● Problem to solve
Only the text of the records belongs in the answer, copied exactly, with every picture omitted.

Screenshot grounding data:
------------------------

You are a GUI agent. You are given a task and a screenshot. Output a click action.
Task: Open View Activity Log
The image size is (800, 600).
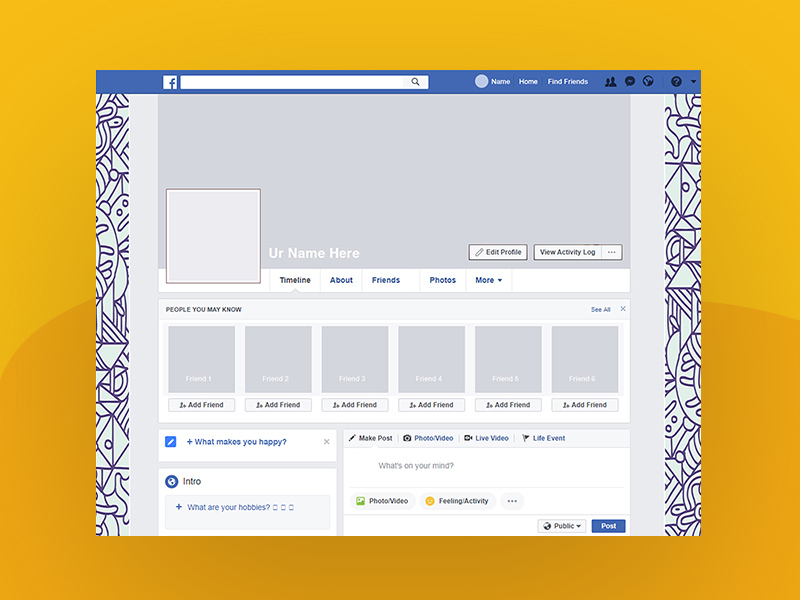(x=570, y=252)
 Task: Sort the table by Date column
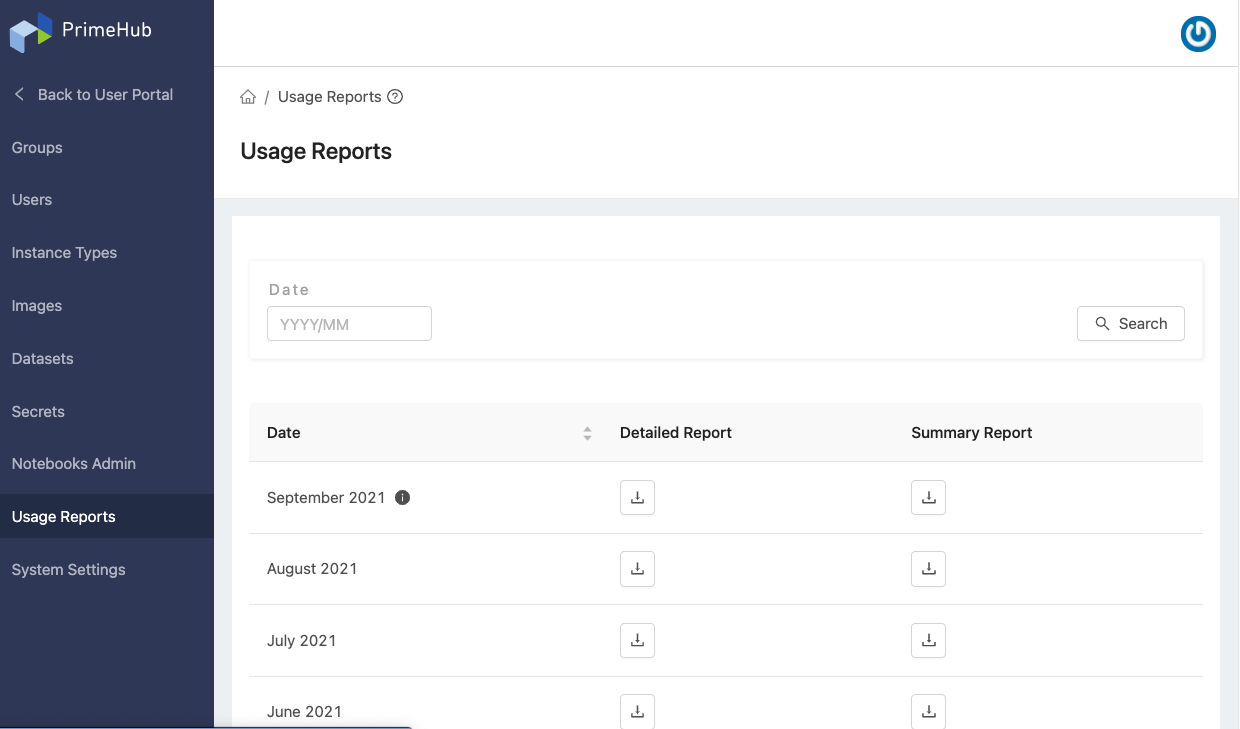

------------------------

● Output for this task
You are a GUI agent. You are given a task and a screenshot. Output a click action.
Task: Open View Activity Log
The image size is (800, 600).
(x=570, y=252)
 Task: Sort the table by Date column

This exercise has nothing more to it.